Stored records

+ + +

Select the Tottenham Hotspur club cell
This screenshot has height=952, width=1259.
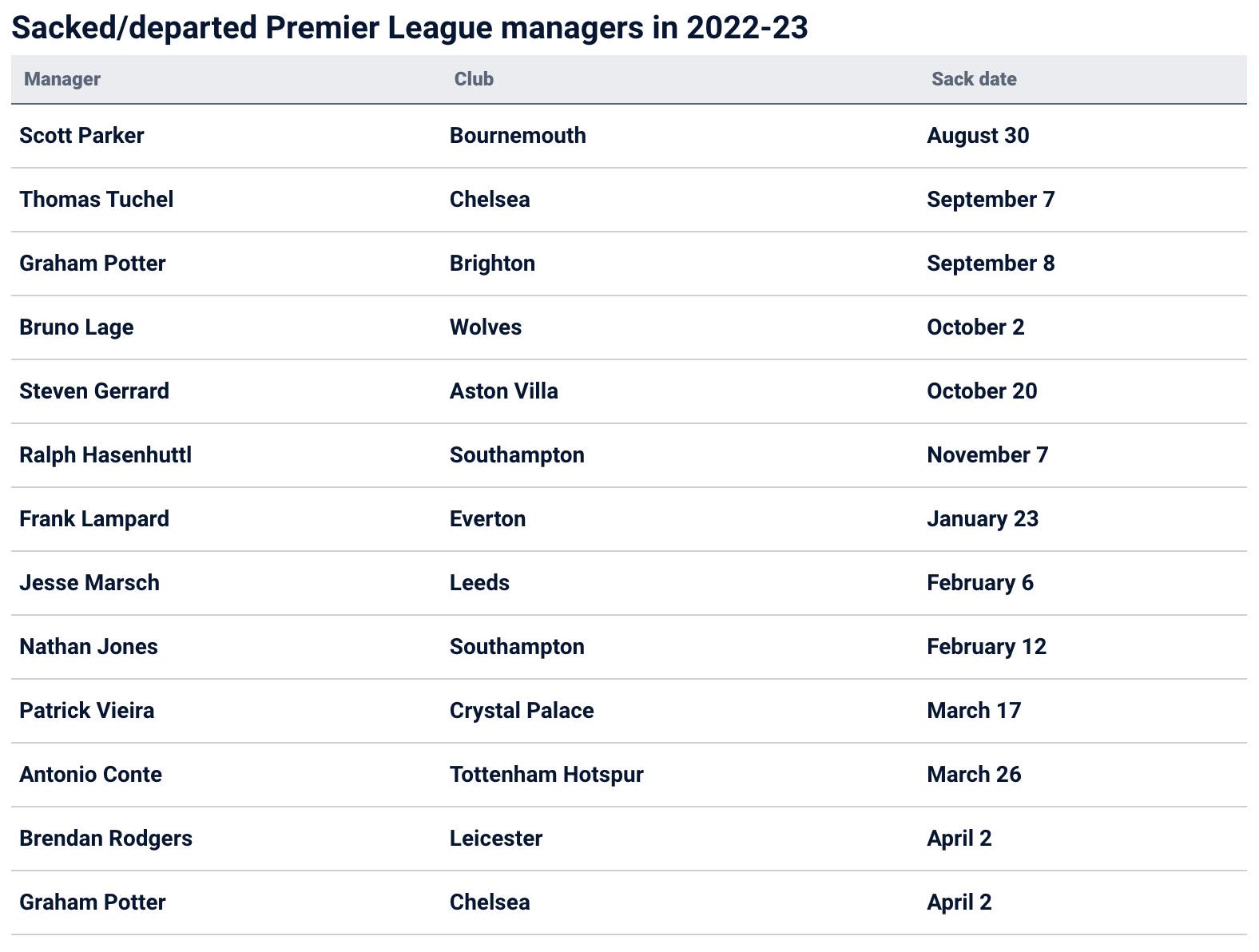[546, 775]
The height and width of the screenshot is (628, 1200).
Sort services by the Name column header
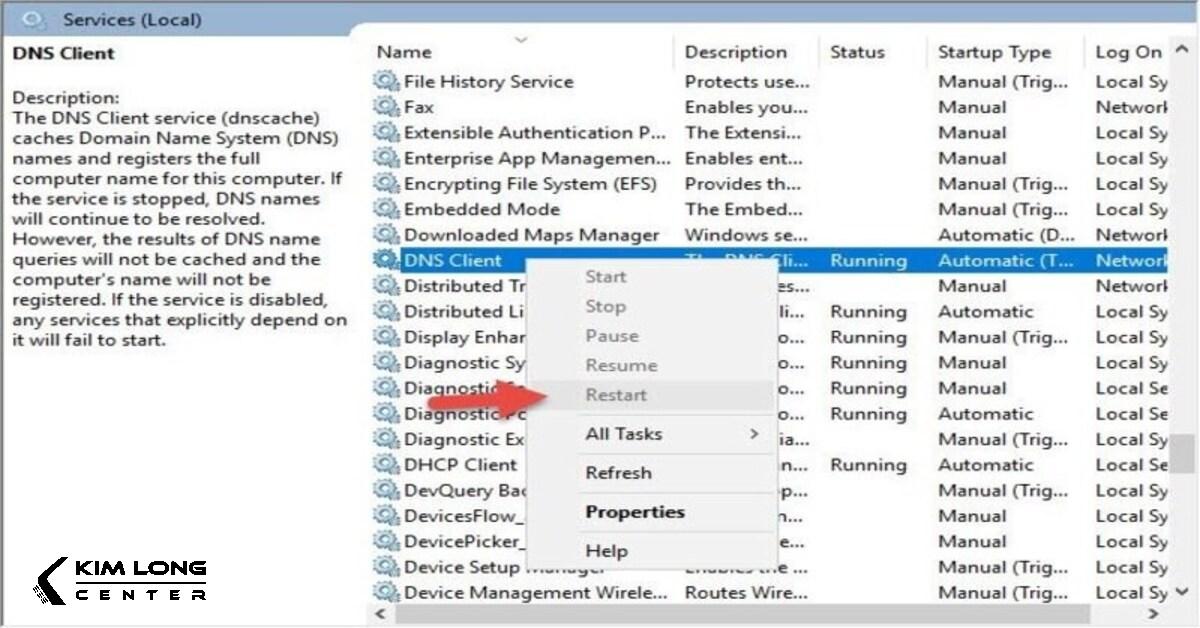(x=404, y=52)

+ + +

WHAT IS REQUIRED: A faithful copy of all the data above is required, printed exactly and with no pictures.

ANSWER FOR THIS EXERCISE:
Select the Tottenham Hotspur club cell
This screenshot has height=952, width=1259.
[546, 775]
The height and width of the screenshot is (628, 1200).
Sort services by the Name column header
(x=404, y=52)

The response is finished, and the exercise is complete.